[Saved data entries]
- - - - - - -

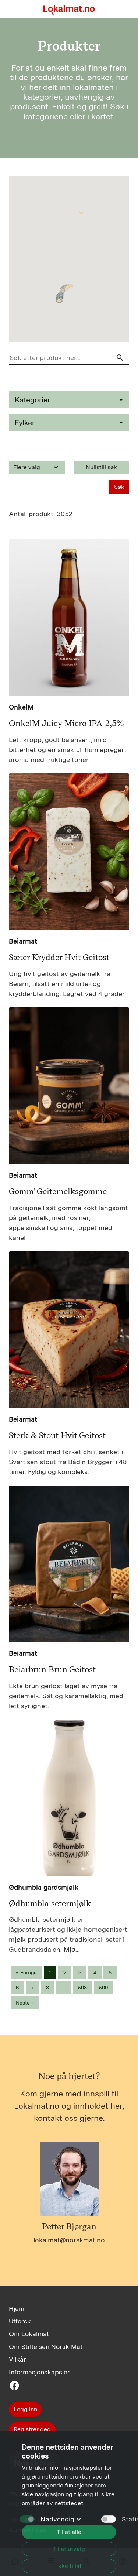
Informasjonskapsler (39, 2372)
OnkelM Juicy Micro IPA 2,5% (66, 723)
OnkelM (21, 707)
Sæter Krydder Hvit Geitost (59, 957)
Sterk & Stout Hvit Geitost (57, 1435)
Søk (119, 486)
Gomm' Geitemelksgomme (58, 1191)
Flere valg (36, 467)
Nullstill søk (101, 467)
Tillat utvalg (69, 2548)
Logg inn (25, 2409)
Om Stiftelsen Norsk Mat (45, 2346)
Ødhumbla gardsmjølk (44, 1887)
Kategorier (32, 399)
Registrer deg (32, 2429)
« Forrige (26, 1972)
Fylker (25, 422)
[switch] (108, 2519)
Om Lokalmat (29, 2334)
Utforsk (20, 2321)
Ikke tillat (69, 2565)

- - - - - - -

[WORK INSTRUCTION] Give only a number, the count of lines above that include the string "Hvit".

[SOLUTION TO THIS PROBLEM] 2